### Exercise goal:
Determine how many lines in the records include "Task". Write the number and nothing more.

### Data:

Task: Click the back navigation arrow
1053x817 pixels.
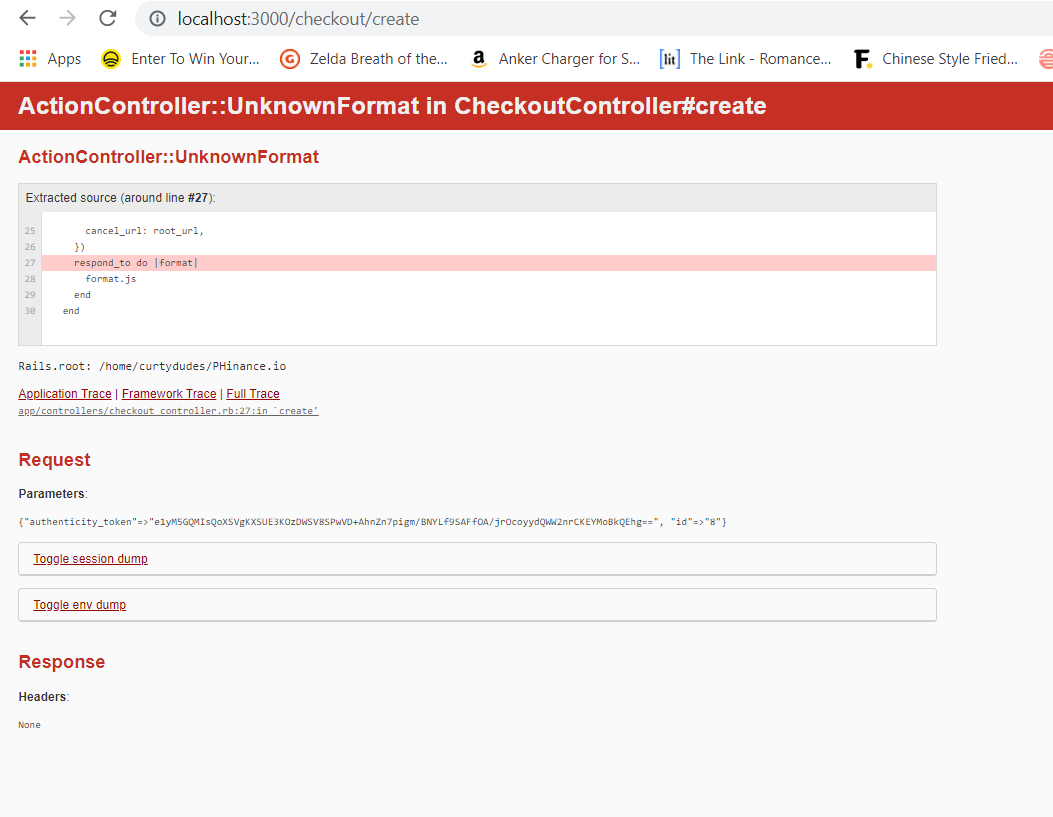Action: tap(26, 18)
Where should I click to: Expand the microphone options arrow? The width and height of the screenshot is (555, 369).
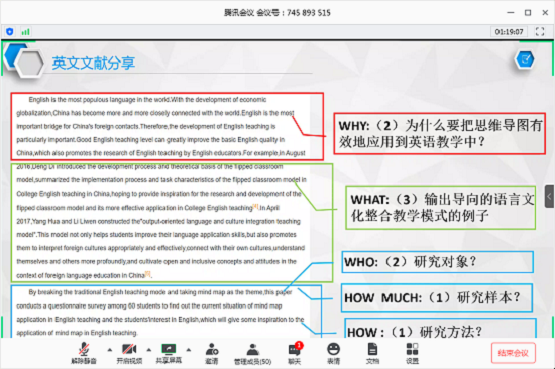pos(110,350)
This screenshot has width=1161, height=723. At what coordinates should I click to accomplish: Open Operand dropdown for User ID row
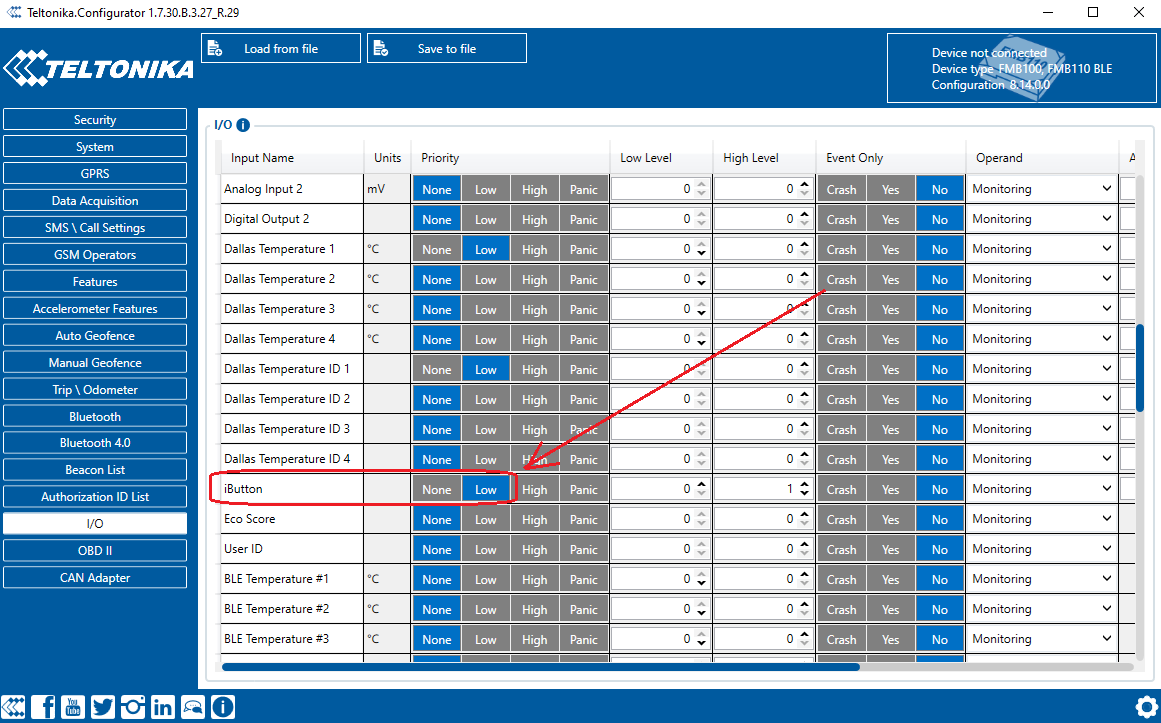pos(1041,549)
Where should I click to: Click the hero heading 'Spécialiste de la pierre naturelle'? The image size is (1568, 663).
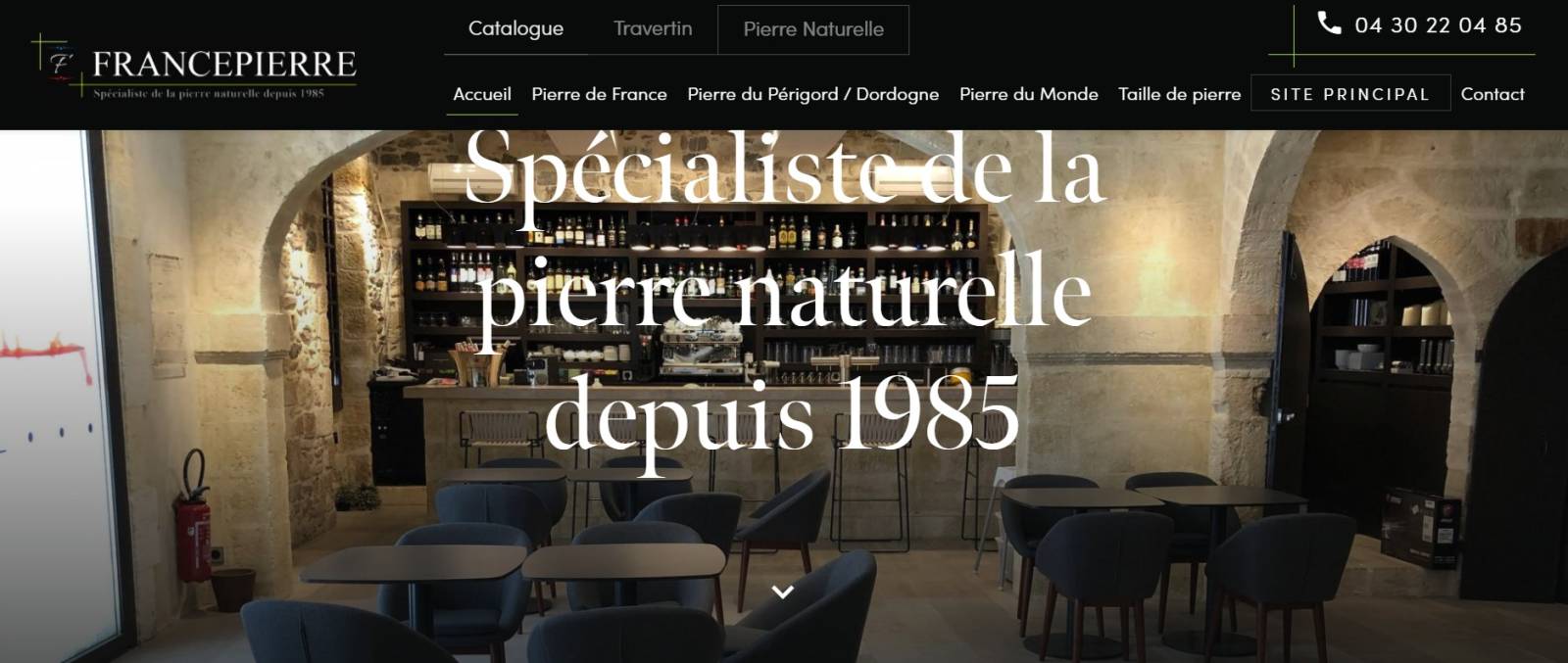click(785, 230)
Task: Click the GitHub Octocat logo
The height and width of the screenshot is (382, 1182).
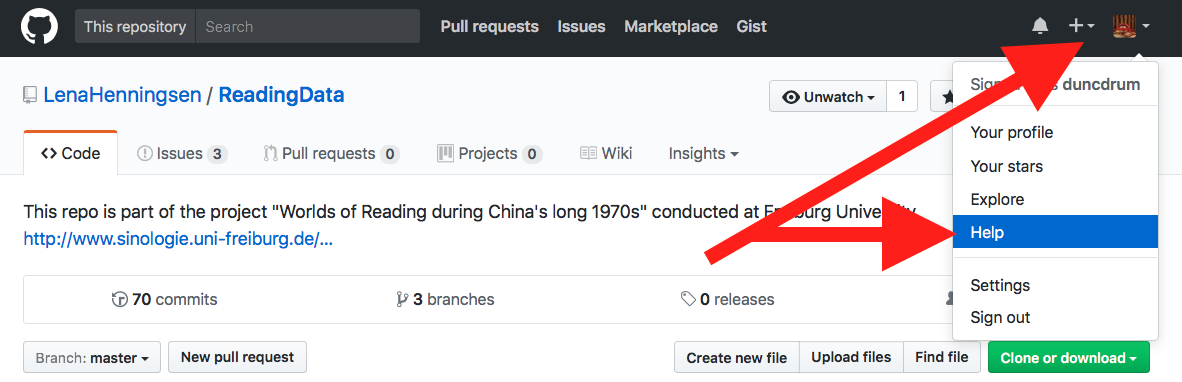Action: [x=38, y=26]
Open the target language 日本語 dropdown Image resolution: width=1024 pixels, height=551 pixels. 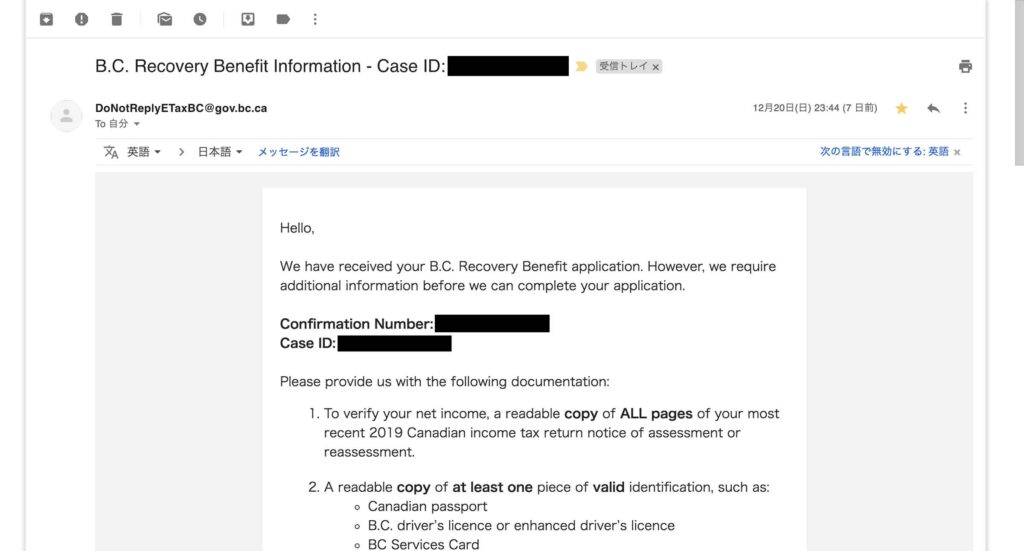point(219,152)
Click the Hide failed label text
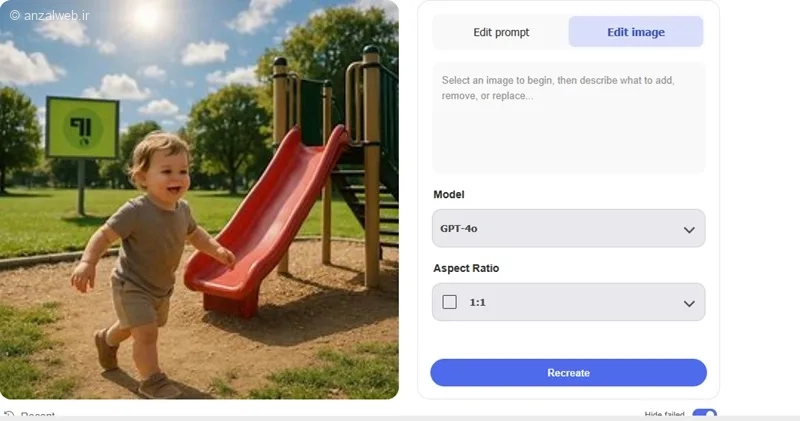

### Exercise answer:
2